Aerial view of future plans for expansion of the Wellness Center.  Courtesy of the Patti and Allan Herbert Wellness Center

Aerial view of future plans for expansion of the Wellness Center. Courtesy of the Patti and Allan Herbert Wellness Center

A vision still awaiting fruition, the Patti and Allan Herbert Wellness Center has yet to begin its expansion.

Due to the economy’s downturn and the university’s current financial situation, President Donna E. Shalala issued a building moratorium last year.

Construction was halted indefinitely on projects university-wide, including the Wellness Center expansion and the new Student Activity Center among others.

“Once senior administration gives us the green light, we will proceed ‘full speed ahead,’ ” said Alan Rose, the assistant director of facilities at the Wellness Center.

It is unknown how long students must wait before the expansion will begin.

Nevertheless, students anticipate the exciting features to come, from brand new Pilates reformer machines to a state-of-the-art studio cycling room.

“Wellness is a very important aspect to living a healthy life,” sophomore Meaghan Gaynor said. “UM is always looking into the future.”

The $6 million renovation is slated to take a total of twelve months to complete, and will add a total of 20,000 square feet to the Wellness Center.
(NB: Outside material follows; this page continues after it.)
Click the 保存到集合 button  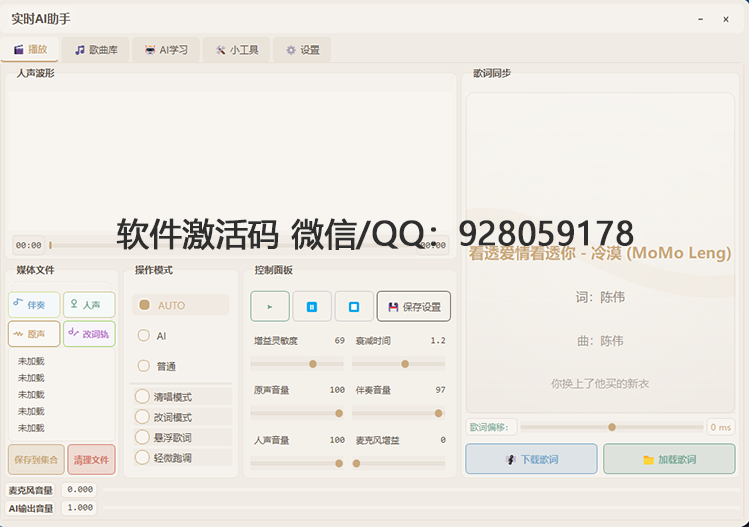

The decision to expand was prompted by heavy use of the center.

The project will include the creation of new spaces and renovations to existing spaces. The area currently occupied by the outdoor courtyard will become the new addition to the Wellness Center.
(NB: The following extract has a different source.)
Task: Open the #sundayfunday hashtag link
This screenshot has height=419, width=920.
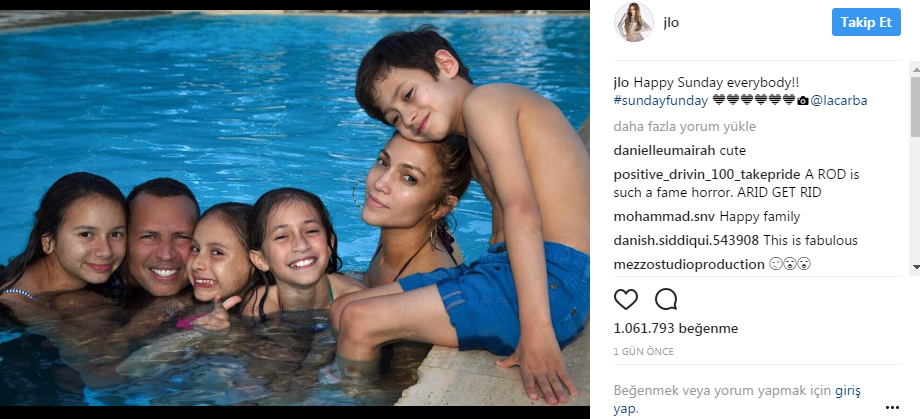Action: (x=661, y=100)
The workout area on the first floor will also be extended in this addition.

“We will increase the number of machines by about 30 percent and will have more space between each machine,” said Norm Parsons, director of the Wellness Center. “We hope to gain 7,000 square feet [in the workout room].”

On the second floor, students will find a new Pilates studio, two multipurpose rooms and a cycling studio complete with South Beach-worthy sound and lights systems.

“It’s cool that [the university]is putting more money into the Wellness Center,” sophomore Katie Ondrasik said. “More people will want to spend time there.”

When the construction begins, students will see changes in the setup of the Wellness Center, but will not be negatively affected by the construction.

“We will relocate all the workout equipment to the gymnasium, “ Parsons said. “Students will walk outside around the perimeter of the building to get into this area and will still be able to use about 95 percent of the workout equipment.”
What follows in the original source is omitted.